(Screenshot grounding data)
----

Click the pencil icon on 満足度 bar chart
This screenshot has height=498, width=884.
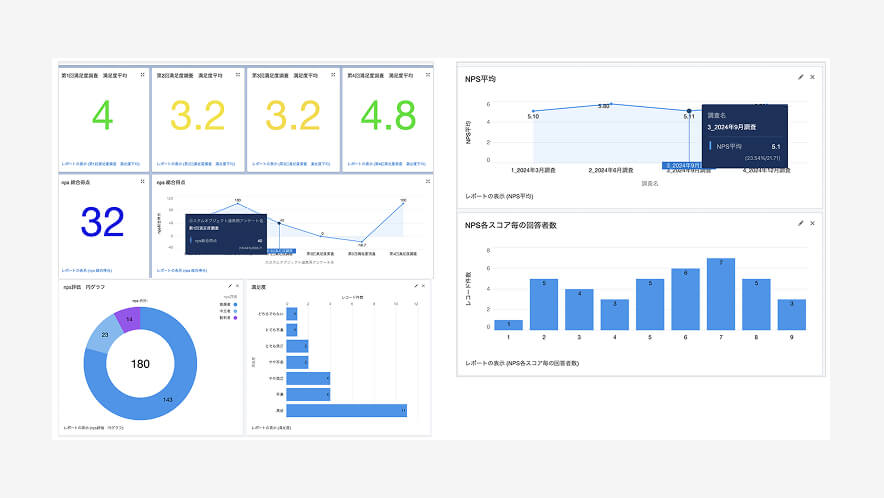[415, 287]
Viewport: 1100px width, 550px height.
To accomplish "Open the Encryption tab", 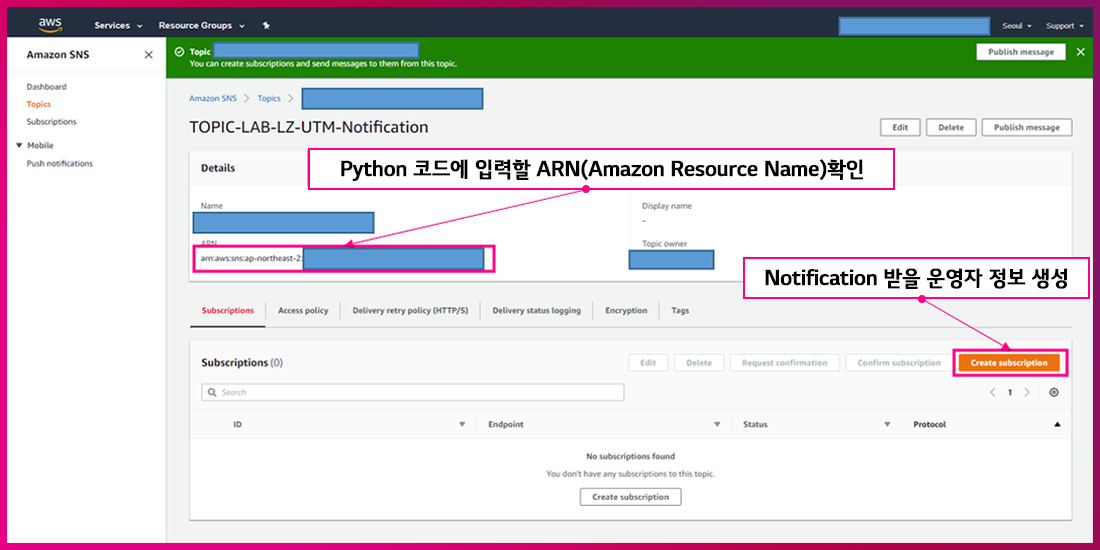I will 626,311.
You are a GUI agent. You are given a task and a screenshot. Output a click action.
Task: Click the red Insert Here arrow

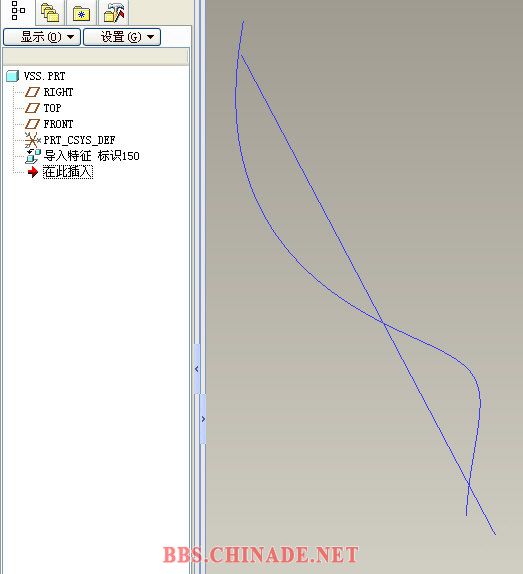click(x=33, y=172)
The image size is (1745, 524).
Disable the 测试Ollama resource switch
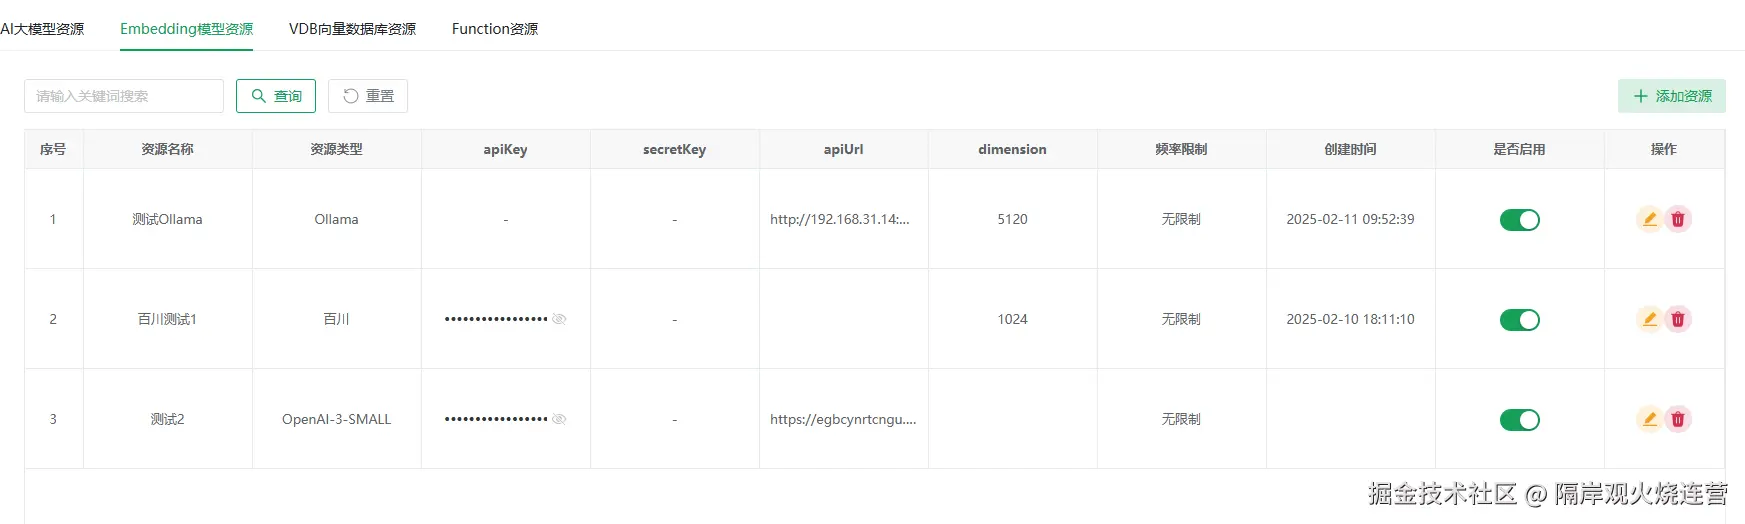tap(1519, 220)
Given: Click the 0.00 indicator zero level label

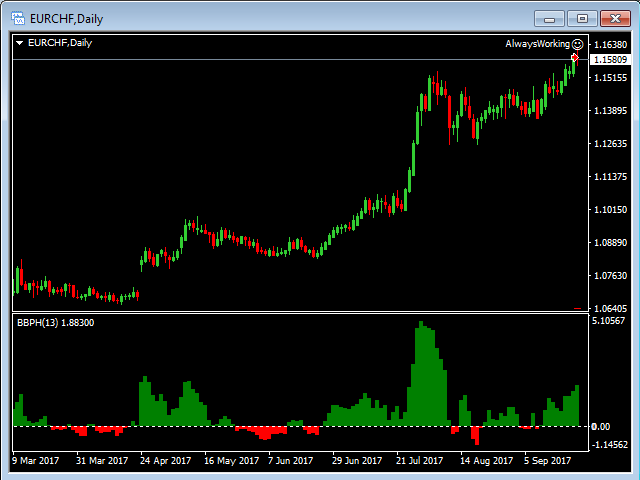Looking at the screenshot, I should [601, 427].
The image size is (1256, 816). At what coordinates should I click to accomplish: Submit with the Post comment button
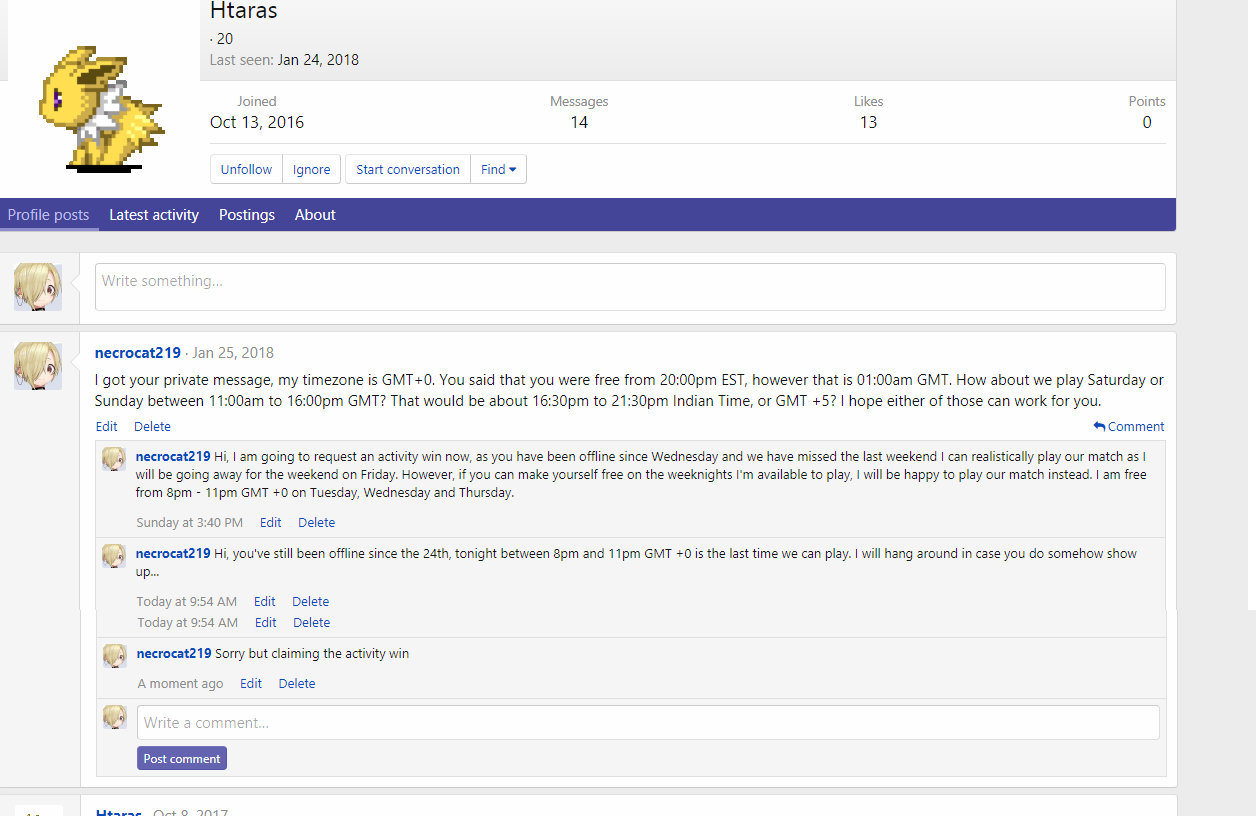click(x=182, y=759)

----

How to complete this task:
Exact copies of the lines from the one containing "The image size is (1745, 524)." through the end of the records above are required, with no pictures among them.

Task answer:
The image size is (1745, 524).
Disable the 测试Ollama resource switch
tap(1519, 220)
Given: Click the 0.00 indicator zero level label

Looking at the screenshot, I should [601, 427].
The image size is (1256, 816). At what coordinates should I click to accomplish: Submit with the Post comment button
click(x=182, y=759)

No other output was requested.